Skip to content
Blog

Load (Scan)

The LOAD FROM clause performs a direct scan over an input file without copying it into the database. This clause is very useful to inspect a subset of a larger file to display or load into a node table, or to perform simple transformation tasks like rearranging column order.

LOAD FROM is designed to be used in the exact same way as MATCH, meaning that it can be followed by arbitrary clauses like CREATE, WHERE, RETURN, and so on.

Example usage

Some example usage for the LOAD FROM clause is shown below.

Filtering/aggregating

LOAD FROM "user.csv" (header = true)
WHERE CAST(age, INT64) > 25
RETURN COUNT(*);
----------------
| COUNT_STAR() |
----------------
| 3 |
----------------

To skip the first 2 lines of the CSV file, you can use the SKIP parameter as follows:

LOAD FROM "user.csv" (header = true, skip = 2)
RETURN *;

Create nodes from input file

LOAD FROM "user.csv" (header = true)
CREATE (:User {name: name, age: CAST(age, INT64)});
MATCH (u:User) RETURN u;
----------------------------------------------------
| u |
----------------------------------------------------
| {_ID: 0:0, _LABEL: User, name: Adam, age: 30} |
----------------------------------------------------
| {_ID: 0:1, _LABEL: User, name: Karissa, age: 40} |
----------------------------------------------------
| {_ID: 0:2, _LABEL: User, name: Zhang, age: 50} |
----------------------------------------------------

Reorder and subset columns

You can also use the scan functionality to reorder and subset columns from a given dataset. For example, the following query will return just the age and name in that order, even if the input file has more columns specified in a different order.

// Return age column before the name column
LOAD FROM "user.csv" (header = true)
RETURN age, name LIMIT 3;
--------------------
| age | name |
--------------------
| 30 | Adam |
--------------------
| 40 | Karissa |
--------------------
| 50 | Zhang |
--------------------

Enforce Schema

By default, Kùzu will infer the column names and data types from the scan source automatically.

  • For Parquet, Pandas, Polars and PyArrow, column names and data types are always available in the data source
  • For CSV, we use header names as properties if available, otherwise we fallback naming to column0, column1, .... We also assume that all data types are STRING if no data type information is available in the header
  • For JSON, we use keys as column names, and infer a common data type from each key’s values. To use LOAD FROM with JSON, you need to have the JSON extension installed. More details on using LOAD FROM with JSON files is provided on the documentation page for the JSON extension.
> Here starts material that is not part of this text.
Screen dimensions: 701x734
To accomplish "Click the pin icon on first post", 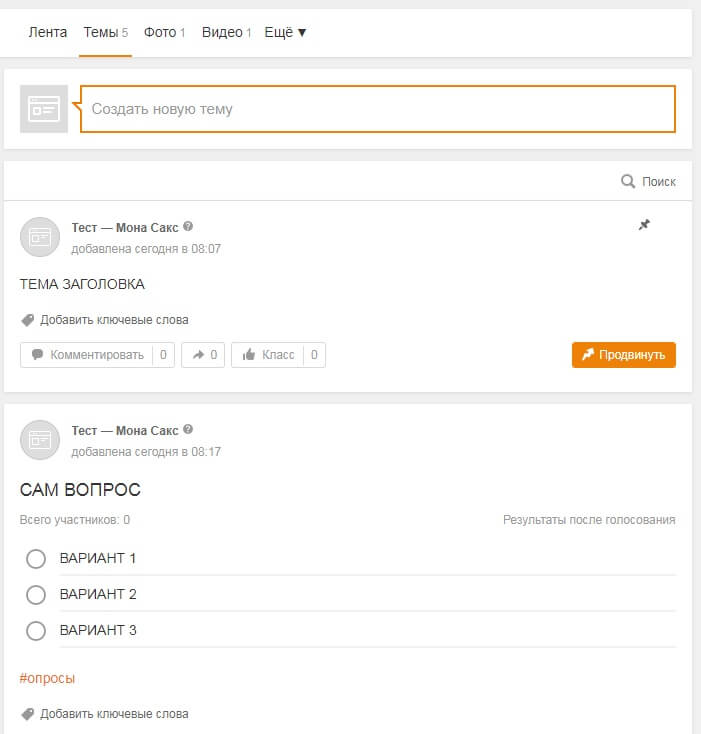I will point(644,225).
To enforce specific column names and data types when reading, you can use the LOAD WITH HEADERS (<name> <dataType>, ...) FROM ... syntax.
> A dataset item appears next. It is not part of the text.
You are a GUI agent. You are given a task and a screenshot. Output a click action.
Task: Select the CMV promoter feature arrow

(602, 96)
The following query will first bind the column name to the STRING type and second column age to the INT64 type. You can combine this with a WHERE clause to filter the data as needed.

LOAD WITH HEADERS (name STRING, age INT64) FROM "user.csv" (header = true)
WHERE name =~ 'Adam*'
RETURN name, age;
--------------
| name | age |
--------------
| Adam | 30 |
--------------

Scan Data Formats

CSV

When loading from a CSV file, you can use a similar syntax to the COPY FROM statement.

If no header row is available, you can simply pass in the CSV file name to the statment and Kùzu will parse each column as STRING type with name column0, column1, ....

Example:

LOAD FROM "test.csv" RETURN *;
-----------
| column0 |
-----------
| a |
-----------
| b |
-----------

If header names are available in the file, you can ask Kùzu to parse the header and use data types and names as specified in the header.

Example:

LOAD FROM "user.csv" (header = true) RETURN *;
-----------------
| name | age |
-----------------
| Adam | 30 |
-----------------
| Karissa | 40 |
-----------------
| Zhang | 50 |
-----------------

Parquet

Since Parquet files contain schema information in their metadata, Kùzu will always use the available schema information when loading from Parquet files.

LOAD FROM "user.parquet" RETURN *;
----------------
| f0 | f1 |
----------------
| Adam | 30 |
----------------
| Karissa | 40 |
----------------
| Zhang | 50 |
----------------

Pandas

Kùzu allows zero-copy access to Pandas DataFrames. The data types within a Pandas DataFrame will be used to infer the schema of the data. The Pandas DataFrame can be scanned using the LOAD FROM clause just like we would from an external file.

main.py
import kuzu
import pandas as pd
db = kuzu.Database("persons")
conn = kuzu.Connection(db)
df = pd.DataFrame({
"name": ["Adam", "Karissa", "Zhang"],
"age": [30, 40, 50]
})
result = conn.execute("LOAD FROM df RETURN *;")
print(result.get_as_df())
name age
0 Adam 30
1 Karissa 40
2 Zhang 50

Polars

Kùzu can also scan Polars DataFrames via the underlying PyArrow layer.

import kuzu
import polars as pl
db = kuzu.Database("tmp")
conn = kuzu.Connection(db)
df = pl.DataFrame({
"name": ["Adam", "Karissa", "Zhang"],
"age": [30, 40, 50]
})
res = conn.execute("LOAD FROM df RETURN *")
print(res.get_as_pl())
shape: (3, 2)
┌─────────┬─────┐
│ name ┆ age │
│ --- ┆ --- │
│ str ┆ i64 │
╞═════════╪═════╡
│ Adam ┆ 30 │
│ Karissa ┆ 40 │
│ Zhang ┆ 50 │
└─────────┴─────┘

Arrow tables

You can scan an existing PyArrow table as follows:

import kuzu
import pyarrow as pa
db = kuzu.Database("tmp")
conn = kuzu.Connection(db)
pa_table = pa.table({
"name": ["Adam", "Karissa", "Zhang"],
"age": [30, 40, 50]
})
print(pa_table)
res = conn.execute("LOAD FROM pa_table RETURN *")
print(res.get_as_arrow())
pyarrow.Table
name: string
age: int64
----
name: [["Adam","Karissa","Zhang"]]
age: [[30,40,50]]

JSON

Kùzu can scan JSON files using `LOAD FROM. All JSON-related features are part of the JSON extension. See the documentation on the JSON extension for details.